El pequeño periódico del pueblo es un catálogo de nacimientos y de muertes,
matizado por algún casamiento al que siempre asiste el cronista. A no ser por
una crítica constante al gobierno (representado por un delegado comunal, un
concejal que hace las veces de secretario, cuatro empleados para alumbrado y
limpieza, y una cocinera) el periódico bien podría ser un boletín del Registro
Civil. La crítica sistemática a la acción del gobierno ya es un acto
folclórico, que se repite y que no hace mella, sostenido por Estaudino Palomar.
Ese estilo fue impuesto por el primer Estaudino Palomar, abuelo de este; viejo
anarquista llegado a La Caleta allá por los años 20, cuando la oposición al
gobierno era una forma de vida. Pero el Estaudino Palomar (nieto) es amigo del
delegado comunal y de su media docena de subordinados. Si hoy sigue criticando
a los funcionarios es porque así lo exigen las reglas del juego, inofensivas ya
y nunca cuestionadas por la administración comunal.
Visto con ojos de ciudad, un
pequeño pueblo como éste puede parecer el paraíso. Visto con ojos de aquí, esto
es hastío y es cárcel, difícilmente entretenimiento y casi siempre desazón. En
este espacio (del poblado al bosque, del bosque a la playa siempre solitaria, y
de la playa a la caleta) transcurrió la vida de Ludmila. Como la vida de tantas
otras niñas, la vida de Ludmila fueron horas y horas de lectura, encerrada en
su habitación de gruesos troncos, a veces mirando por la ventana a los hombres
que iban al aserradero, a veces soñando con otro mundo mucho mejor, y sin saber
cómo decirlo.
Su historia es muy sencilla.
Llegó aquí dos meses antes de nacer, en el vientre de su mamá y tras un largo
viaje desde una de esas ciudades grandes que miran a los pueblos pequeños como
quien mira el paraíso. Su madre, muy joven y muy bella bailarina de un teatro,
siempre le echó a Ludmila la culpa de haber truncado su carrera. (Hay algunas bailarinas muy jóvenes que no
deberían ser madres). Y su padre, un hombre algo mayor y bastante enfermo,
que escapaba de una familia repleta de rezongos, mujer gritona e hijos
desobedientes, huyó con la joven bailarina a punto de ser madre hasta este
pequeño pueblo de La Caleta, pero murió al poco tiempo. (Hay algunos hombres mayores, muy enfermos, que no deberían alejarse del
radio de la medicina y de los médicos que la aplican en las grandes ciudades).

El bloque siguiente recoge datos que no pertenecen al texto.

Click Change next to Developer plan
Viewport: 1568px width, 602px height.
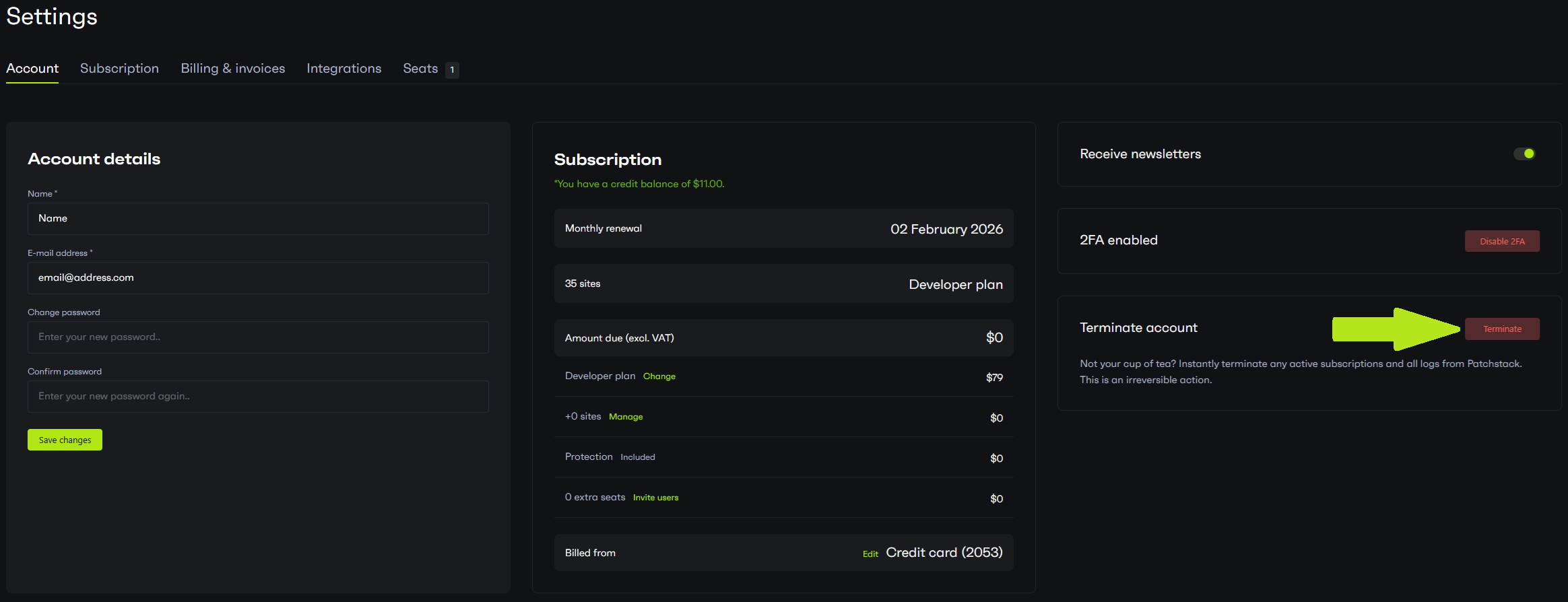(659, 376)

Desde muy pequeña, Ludmila
debió barrer y restregar y lavar y planchar y cocinar para ella y para una mamá
que seguía siendo joven, aunque no lo parecía. Además, su madre ya no bailaba,
salvo en las noches frente al espejo del ropero cuando suponía que la niña
dormía. Es que, en verdad, estaba muy deprimida y no podía barrer ni restregar
ni lavar ni planchar ni cocinar para ella y para Ludmila. “Después de todo –se
decía– la niña sólo tiene que preparar el desayuno, hacer las compras, resolver
el almuerzo, ir a la escuela, hacer los deberes para el día siguiente y cuidar
la huerta” porque de eso vivían. “Pero su principal ocupación –continuaba
diciéndose a sí misma– es pasarse el día íntegro leyendo y leyendo, con sus
inmensos anteojos, esos libros que su maestra le trae cada vez que viaja a la
ciudad”, ciudad donde todos pensaban que la vida en los pueblos chicos era algo
así como el paraíso. Sí. Ya lo dije.
Ludmila nunca salió del
pueblo; jamás puso un pie fuera de este pequeño pueblo donde nació. Pero viajó
a través de los libros por exóticas geografías donde diminutos monos
chilladores saltaban de fruto en fruto, libando como colibríes. Fue la pequeña
protagonista de novelas de aventureros jugándose la vida, enfrentándose a lobos
hambrientos en medio de la nieve. Fue la depositaria de colecciones de poesías
que hablaban del amor de una niña por un niño, de una madre por su hija, de un
pastor por su rebaño. ¡Maravillosos libros con parques de diversiones, con luces
que hipnotizan, con juegos de todos los colores!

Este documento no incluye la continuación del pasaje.